8-bit Tile-Based GPU Emulator
Under construction. Just getting a multithreaded canvas going atm. Have most of the background circuit emulated, but not connected to the canvas yet.
Under construction. Just getting a multithreaded canvas going atm. Have most of the background circuit emulated, but not connected to the canvas yet.
This post continues the description of designing a tile-based graphics circuit. In the last post I described the design, function, and timing of a VGA-like display. The simulated display is 128x128 pixels and supports only 1 bit color. Although limited, this display is sufficient to design and debug the GPU.
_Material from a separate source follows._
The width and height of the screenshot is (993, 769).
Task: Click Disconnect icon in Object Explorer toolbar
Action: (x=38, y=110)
The key challenge in designing the tile-based GPU is to stream pixels in step with the display draw timing. Instead of disecting the complete GPU from the top down, which is quite complex, I will describe how I designed it from the bottom up. My primary goal was to design the digital logic necessary for a simple teletype terminal, and that is where I will begin.
At the outset, it should be noted that tile-based graphics are fundamentally a type of memory compression strategy. Rendering a full display requires (resolution) x (color depth) bits of data. Conceptually, a frame buffer of that size can be used to store that information and stream it to the display, as is done on modern graphics hardware. However, memory was extremely precious when tile-based graphics were first developed, and frame buffers were not a feasible option. By partitioning a display into a regular grid of reusable tiles, the memory needed to encode a full display can be reduced at the cost of some flexibility in what can be displayed. I will call this type of full-display tile-based encoding a background.
The tile-based GPU is composed of 4 major circuits; a general timing circuit, a background circuit, an object circuit, and a compositing circuit. The general timing circuit orchestrates GPU timing. The background circuit is used to render full display images. The object circuit is used to render individual tiles. Finally, the compositing circuit incorporates output from the background and object circuits and generates the resulting pixel data.
The gist of a background circuit is to introduce a level of indirection in the rendering process. A background is composed of 3 concepts: a grid, tiles, and color palettes. The grid is an array of elements that encodes
Tiles are small rectangular arrays that encode the "shape" of graphics. As an added layer of indirection, rather than encoding a color, a tile encodes a color index. The color index is used to look up the appropriate color from a color palette. Thus, a grid element encodes (at minimum) a tile index and a palette index.
The GPU uses 8x8 pixel tiles. Given the operation of the display, only a single row of a tile needs to be drawn at a time. That gives a budget of 8 pixel clock ticks to access the necessary data for a tile before it's time to start on the next tile. As long as all memory accesses for a single tile take 8 or fewer pixel clock ticks, it's ok if the process to draw a tile takes more than 8 ticks to complete. This is because the operation of the GPU is pipelined. The latency to draw a tile is the total number of ticks from the start of the process to when the first pixels of the tile are ready to draw.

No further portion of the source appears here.